If user going back and forth he generate tons of queries, so I wrote a script that aborts the previous query if we do a new one
import React, { useState, useRef } from 'react'
const controllerRef = useRef()
const getAddresses = useCallback(async (body) => {
setLoading(true)
if (controllerRef.current) controllerRef.current.abort()
const controller = new AbortController()
controllerRef.current = controller
const signal = controllerRef.current?.signal
try {
const { clusters } = await request(`/api/address/`, 'POST', body, {
Authorization: `Bearer ${token}`
}, signal)
controllerRef.current = null
setLoading(false)
} catch (e) {
console.log('Error :>> ', e);
}
}, [token, request])
The question is – what happens on the backend? Is each query still calculating by NodeJS or it’s aborting there as well, because the client drops the connection?
If it helps we are using MySQL with sequelize. Is there a chance that if I abort frontend query that MySQL query aborts as well?
I’m thinking about maybe I need not just cancel the query on frontend, but also make another query that flag NodeJS to cancel calculations.
Main thing is optimizing backend loading, because each query is really heavy.
2
Answers
To answer your question, no this is not possible especially if your back-end already queried your SQL server.
In your case to be honest i’ll put most of the work on the front-end, do you know the notion of debounce & throttling ?

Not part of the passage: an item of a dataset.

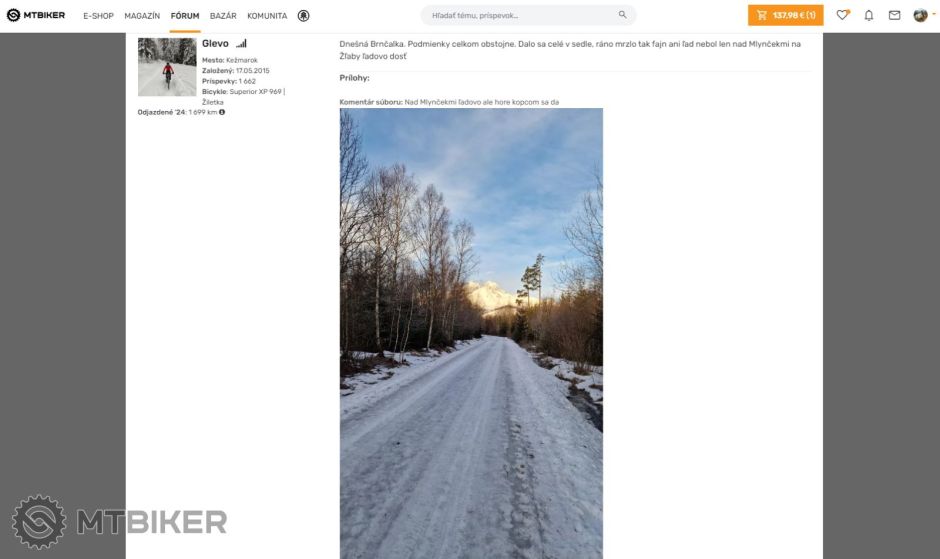Click the MTBIKER logo in the header

click(x=36, y=15)
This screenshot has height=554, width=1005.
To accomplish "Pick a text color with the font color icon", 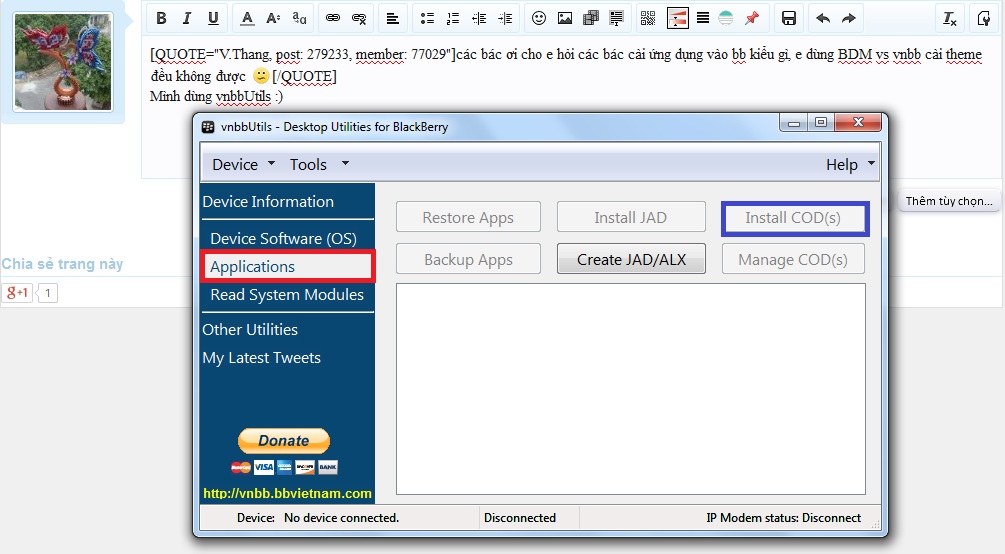I will point(247,18).
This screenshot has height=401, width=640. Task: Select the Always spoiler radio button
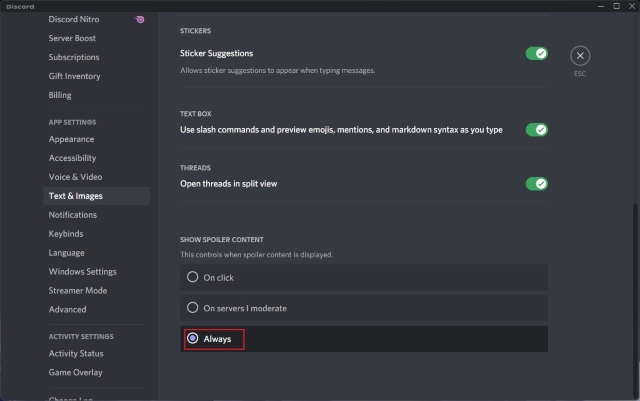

I recently had a similar problem and have been interested in this topic ever since. I currently have a weird and probably inefficient solution in mind. Basically, you would have to work with a global value, such as a session variable or a value stored in the DB. Then, during the execution of the instructions on the server side (a search, an update, etc.), a loop would be triggered at the same time, where, in each iteration, it will be verified if our global value has changed. That global value could be 1 to continue and 0 to end the loop (and the script execution).

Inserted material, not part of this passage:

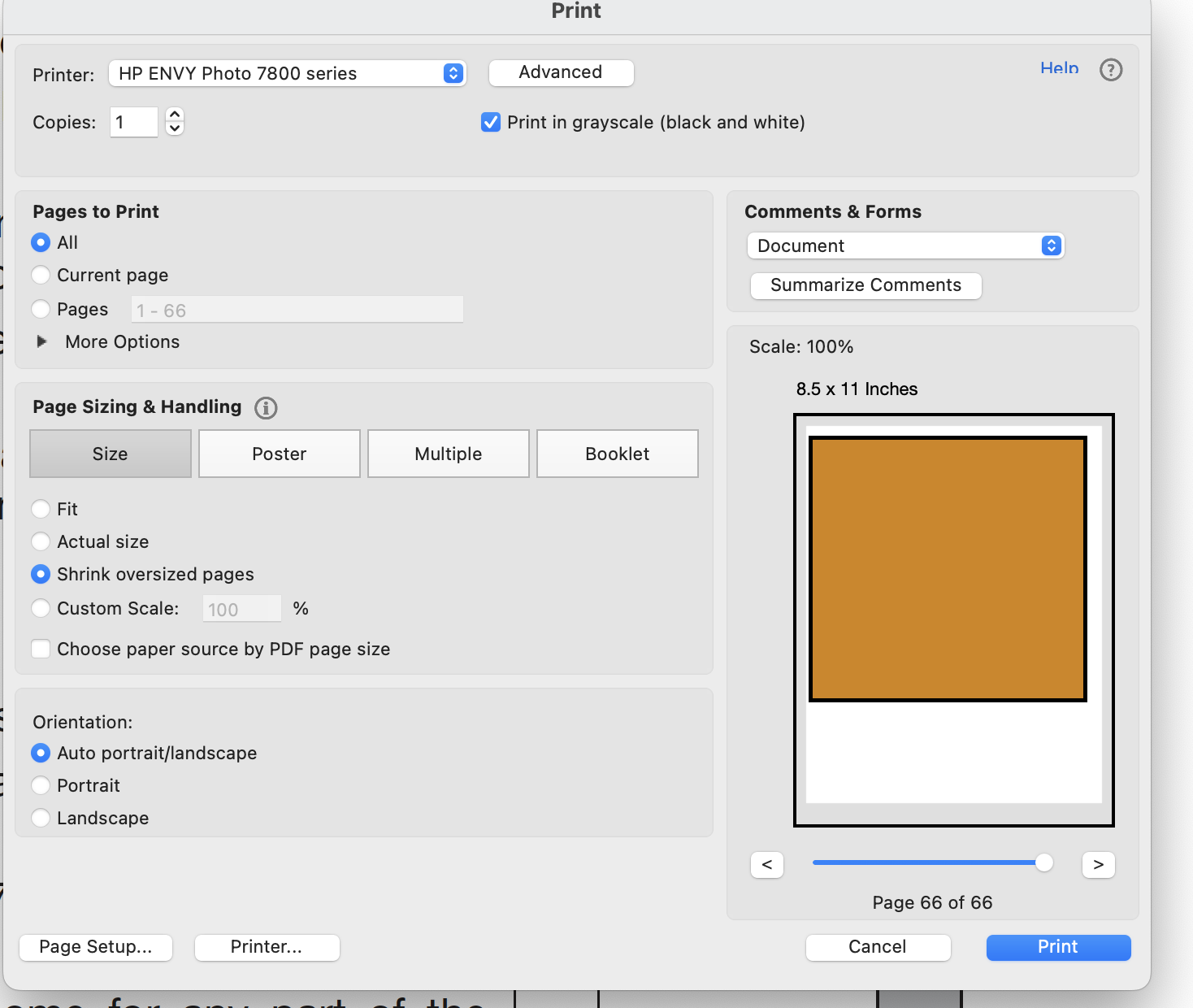The image size is (1193, 1008).
Task: Select Landscape orientation
Action: (41, 818)
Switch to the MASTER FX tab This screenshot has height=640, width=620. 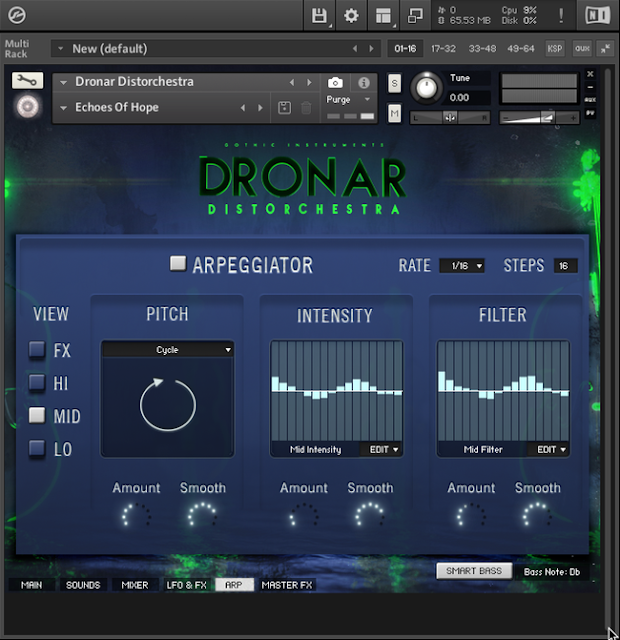(287, 585)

Then, on the client side, a second request can be trigger to cancel the first one, for which the request would be made to another file on the server side where the global value would be changed from 1 to 0, in such a way that , when in the loop of the first file it’s verified that the global value is no longer 1 but 0, the entire execution that is being carried out would be ended.
Finally, the global value would be reset to 1, which would be the initial value that will allow the execution of future requests.
This is what I have thought and tried. It’s not an elegant or efficient solution, but I haven’t found another way to handle complete cancellation of a request, both on the client and server sides.